━━━ INPUT DATA ━━━
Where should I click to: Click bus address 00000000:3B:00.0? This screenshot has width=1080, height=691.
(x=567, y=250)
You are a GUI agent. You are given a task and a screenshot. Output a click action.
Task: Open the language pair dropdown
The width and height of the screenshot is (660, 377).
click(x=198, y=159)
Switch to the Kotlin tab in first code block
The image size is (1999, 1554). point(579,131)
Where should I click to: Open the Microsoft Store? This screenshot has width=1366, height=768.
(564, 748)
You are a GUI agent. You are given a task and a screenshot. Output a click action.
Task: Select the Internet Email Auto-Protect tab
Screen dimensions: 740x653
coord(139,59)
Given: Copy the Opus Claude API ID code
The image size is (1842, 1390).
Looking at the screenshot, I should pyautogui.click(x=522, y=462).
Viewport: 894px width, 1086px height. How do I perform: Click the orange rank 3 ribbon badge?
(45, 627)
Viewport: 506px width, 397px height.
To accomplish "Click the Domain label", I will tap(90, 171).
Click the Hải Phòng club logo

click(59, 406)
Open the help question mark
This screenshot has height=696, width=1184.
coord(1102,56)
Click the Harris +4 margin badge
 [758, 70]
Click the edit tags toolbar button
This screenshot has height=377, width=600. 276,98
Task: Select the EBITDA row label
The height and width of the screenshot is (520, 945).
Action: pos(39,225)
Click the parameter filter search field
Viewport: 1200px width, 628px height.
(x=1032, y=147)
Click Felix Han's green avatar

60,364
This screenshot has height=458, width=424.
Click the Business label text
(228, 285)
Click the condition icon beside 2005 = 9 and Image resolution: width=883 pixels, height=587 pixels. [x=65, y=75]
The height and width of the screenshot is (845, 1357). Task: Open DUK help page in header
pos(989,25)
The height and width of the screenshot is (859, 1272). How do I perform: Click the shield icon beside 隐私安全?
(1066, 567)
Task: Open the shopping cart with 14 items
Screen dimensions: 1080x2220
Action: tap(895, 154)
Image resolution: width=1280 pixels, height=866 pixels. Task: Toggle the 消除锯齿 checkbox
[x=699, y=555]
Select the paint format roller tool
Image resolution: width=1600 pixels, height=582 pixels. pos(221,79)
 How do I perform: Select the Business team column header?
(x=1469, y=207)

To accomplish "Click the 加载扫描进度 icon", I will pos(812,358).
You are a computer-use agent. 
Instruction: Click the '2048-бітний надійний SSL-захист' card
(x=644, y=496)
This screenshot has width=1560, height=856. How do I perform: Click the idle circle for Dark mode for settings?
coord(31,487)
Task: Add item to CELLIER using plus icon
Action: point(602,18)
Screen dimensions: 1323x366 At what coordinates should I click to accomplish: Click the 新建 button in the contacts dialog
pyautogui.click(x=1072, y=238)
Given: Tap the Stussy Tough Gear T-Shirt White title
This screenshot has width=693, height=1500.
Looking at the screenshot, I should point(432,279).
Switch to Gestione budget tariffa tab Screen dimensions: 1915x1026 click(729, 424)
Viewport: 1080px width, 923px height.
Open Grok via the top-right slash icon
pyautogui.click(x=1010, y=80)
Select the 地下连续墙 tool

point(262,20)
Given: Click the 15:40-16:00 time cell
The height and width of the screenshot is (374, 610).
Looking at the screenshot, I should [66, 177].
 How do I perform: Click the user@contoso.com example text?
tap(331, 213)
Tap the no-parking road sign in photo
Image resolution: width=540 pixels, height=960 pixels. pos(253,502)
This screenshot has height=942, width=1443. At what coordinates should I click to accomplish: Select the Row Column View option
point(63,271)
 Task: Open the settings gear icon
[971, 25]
━━━
WHAT NEEDS TO BE DONE — Every line above must be reproduced exactly as it stands.

RESPONSE TO THIS TASK —
Where should I click to: Click bus address 00000000:3B:00.0? This screenshot has width=1080, height=691.
(x=567, y=250)
You are a GUI agent. You are given a task and a screenshot. Output a click action.
Task: Open the language pair dropdown
The width and height of the screenshot is (660, 377).
click(x=198, y=159)
Switch to the Kotlin tab in first code block
The image size is (1999, 1554). point(579,131)
Where should I click to: Open the Microsoft Store? This screenshot has width=1366, height=768.
(564, 748)
You are a GUI agent. You are given a task and a screenshot. Output a click action.
Task: Select the Internet Email Auto-Protect tab
Screen dimensions: 740x653
coord(139,59)
Given: Copy the Opus Claude API ID code
The image size is (1842, 1390).
Looking at the screenshot, I should pyautogui.click(x=522, y=462).
Viewport: 894px width, 1086px height. How do I perform: Click the orange rank 3 ribbon badge?
(45, 627)
Viewport: 506px width, 397px height.
To accomplish "Click the Domain label", I will tap(90, 171).
Click the Hải Phòng club logo

click(59, 406)
Open the help question mark
This screenshot has height=696, width=1184.
coord(1102,56)
Click the Harris +4 margin badge
 [758, 70]
Click the edit tags toolbar button
This screenshot has height=377, width=600. 276,98
Task: Select the EBITDA row label
The height and width of the screenshot is (520, 945).
Action: pos(39,225)
Click the parameter filter search field
Viewport: 1200px width, 628px height.
(x=1032, y=147)
Click Felix Han's green avatar

60,364
This screenshot has height=458, width=424.
Click the Business label text
(228, 285)
Click the condition icon beside 2005 = 9 and Image resolution: width=883 pixels, height=587 pixels. [x=65, y=75]
The height and width of the screenshot is (845, 1357). Task: Open DUK help page in header
pos(989,25)
The height and width of the screenshot is (859, 1272). How do I perform: Click the shield icon beside 隐私安全?
(1066, 567)
Task: Open the shopping cart with 14 items
Screen dimensions: 1080x2220
Action: tap(895, 154)
Image resolution: width=1280 pixels, height=866 pixels. Task: Toggle the 消除锯齿 checkbox
[x=699, y=555]
Select the paint format roller tool
Image resolution: width=1600 pixels, height=582 pixels. pos(221,79)
 How do I perform: Select the Business team column header?
(x=1469, y=207)

To accomplish "Click the 加载扫描进度 icon", I will pos(812,358).
You are a computer-use agent. 
Instruction: Click the '2048-бітний надійний SSL-захист' card
(x=644, y=496)
This screenshot has width=1560, height=856. How do I perform: Click the idle circle for Dark mode for settings?
coord(31,487)
Task: Add item to CELLIER using plus icon
Action: point(602,18)
Screen dimensions: 1323x366 At what coordinates should I click to accomplish: Click the 新建 button in the contacts dialog
pyautogui.click(x=1072, y=238)
Given: Tap the Stussy Tough Gear T-Shirt White title
This screenshot has width=693, height=1500.
Looking at the screenshot, I should point(432,279).
Switch to Gestione budget tariffa tab Screen dimensions: 1915x1026 click(729, 424)
Viewport: 1080px width, 923px height.
Open Grok via the top-right slash icon
pyautogui.click(x=1010, y=80)
Select the 地下连续墙 tool

point(262,20)
Given: Click the 15:40-16:00 time cell
The height and width of the screenshot is (374, 610).
Looking at the screenshot, I should [66, 177].
 How do I perform: Click the user@contoso.com example text?
tap(331, 213)
Tap the no-parking road sign in photo
Image resolution: width=540 pixels, height=960 pixels. pos(253,502)
This screenshot has height=942, width=1443. At what coordinates should I click to accomplish: Select the Row Column View option
point(63,271)
 Task: Open the settings gear icon
[971, 25]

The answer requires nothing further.